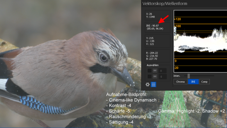Select the IRE display mode

(x=193, y=82)
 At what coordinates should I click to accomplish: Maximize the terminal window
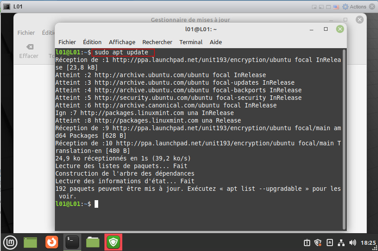tap(326, 29)
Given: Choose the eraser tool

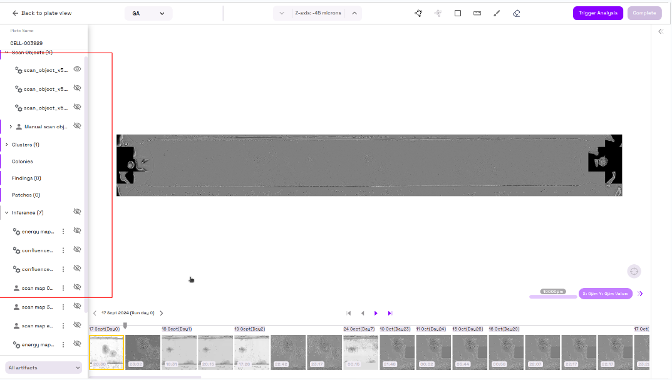Looking at the screenshot, I should pyautogui.click(x=516, y=13).
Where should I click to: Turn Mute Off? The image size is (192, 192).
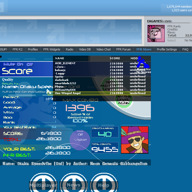point(30,64)
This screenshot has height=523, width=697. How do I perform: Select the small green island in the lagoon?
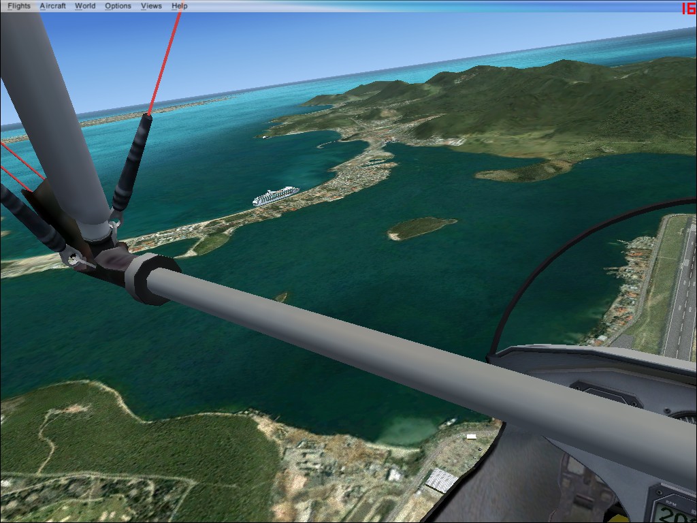[x=422, y=227]
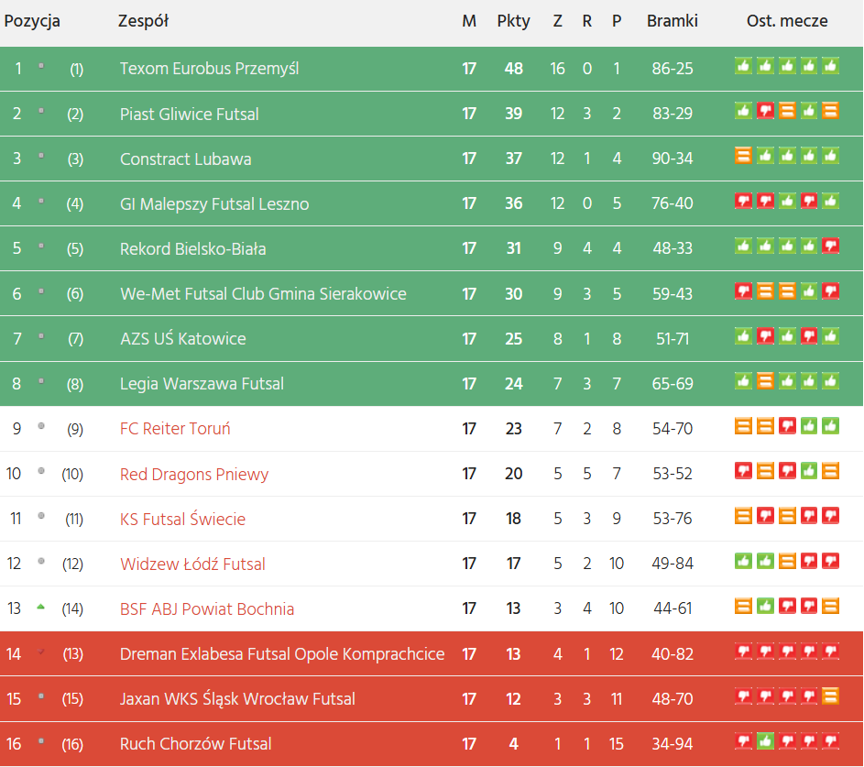Image resolution: width=864 pixels, height=767 pixels.
Task: Click the loss icon in Piast Gliwice Futsal's row
Action: [765, 111]
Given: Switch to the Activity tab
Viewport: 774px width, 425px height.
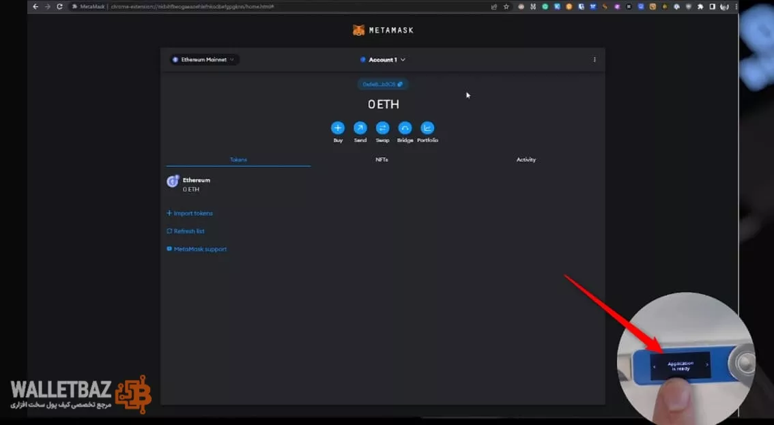Looking at the screenshot, I should pos(526,160).
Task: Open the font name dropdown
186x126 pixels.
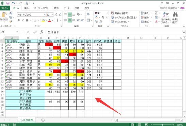Action: point(45,15)
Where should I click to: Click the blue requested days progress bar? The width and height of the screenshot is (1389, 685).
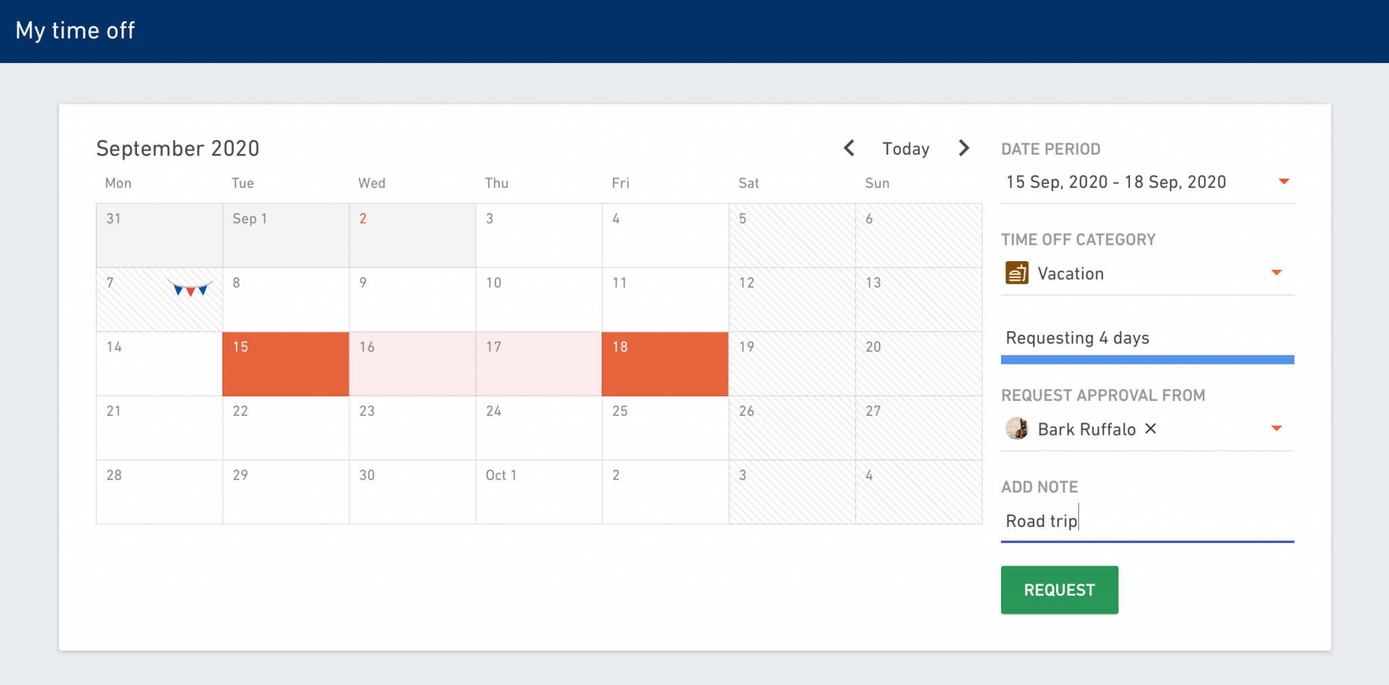[x=1148, y=359]
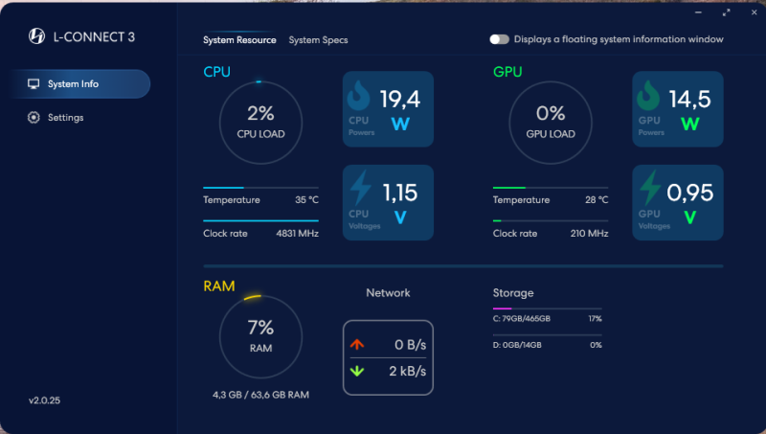Select the System Resource tab
766x434 pixels.
click(x=239, y=40)
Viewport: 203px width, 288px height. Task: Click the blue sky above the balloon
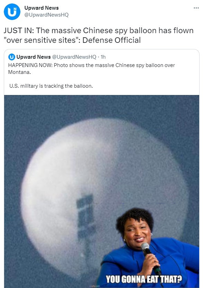pos(102,106)
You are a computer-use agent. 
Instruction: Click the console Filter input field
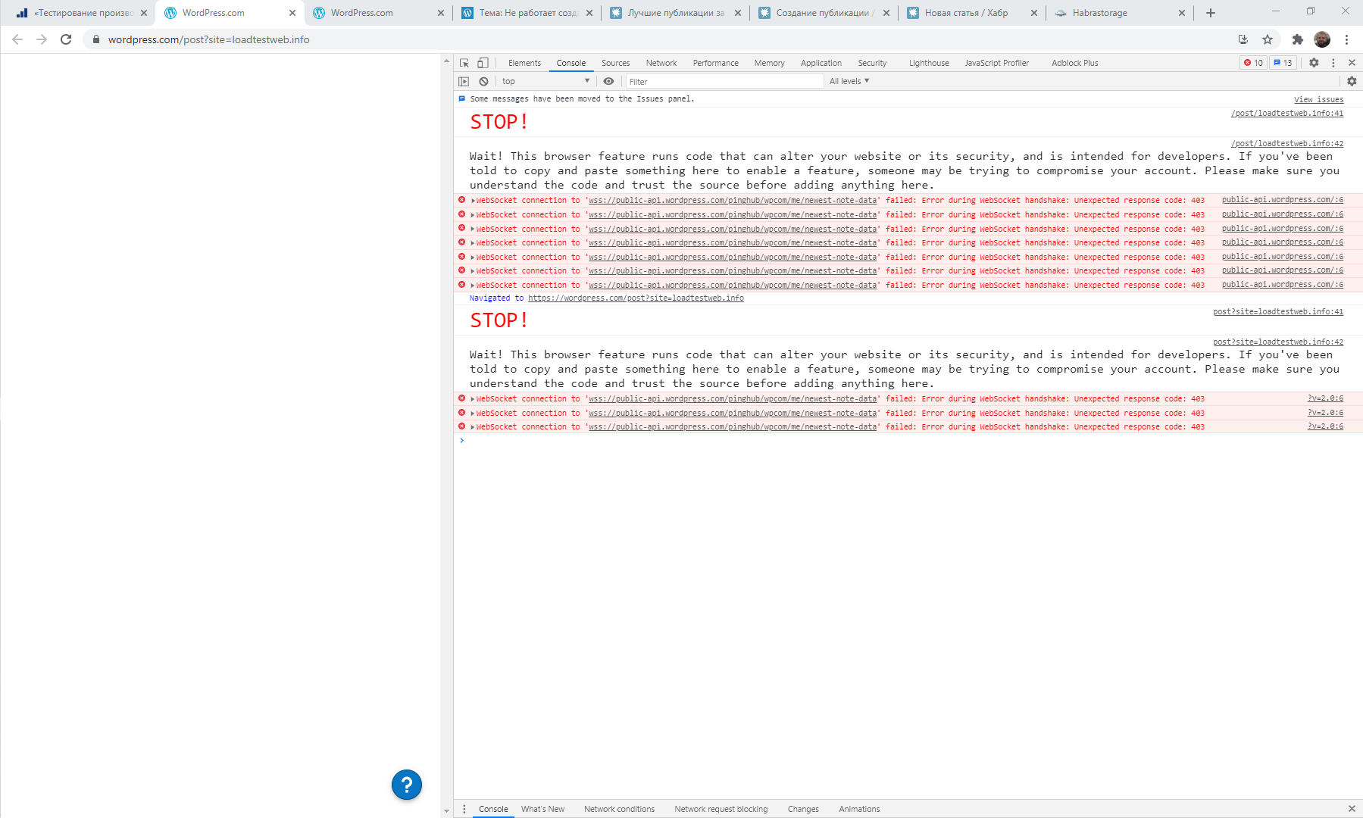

-------------------------

(About this exercise)
The lines wanted are those from the one with "Where should I click to: Turn" to the end of the entries above, repeated exactly, both ends included. Leave out the pictures.

(Task result)
Where should I click to: Turn Mute Off? The image size is (192, 192).
point(30,64)
This screenshot has height=523, width=697. How do I perform: Select the small green island in the lagoon?
[x=422, y=227]
Image resolution: width=864 pixels, height=767 pixels.
Task: Click the loss icon in Piast Gliwice Futsal's row
Action: [765, 111]
Given: Switch to the Activity tab
Viewport: 774px width, 425px height.
Looking at the screenshot, I should pos(526,160).
Task: Open the font name dropdown
186x126 pixels.
Action: point(45,15)
Where should I click to: Click the blue requested days progress bar? The width and height of the screenshot is (1389, 685).
[x=1148, y=359]
Select the System Resource tab
766x434 pixels.
click(x=239, y=40)
Viewport: 203px width, 288px height. Task: Click the blue sky above the balloon
pos(102,106)
You are a computer-use agent. 
Instruction: Click the console Filter input field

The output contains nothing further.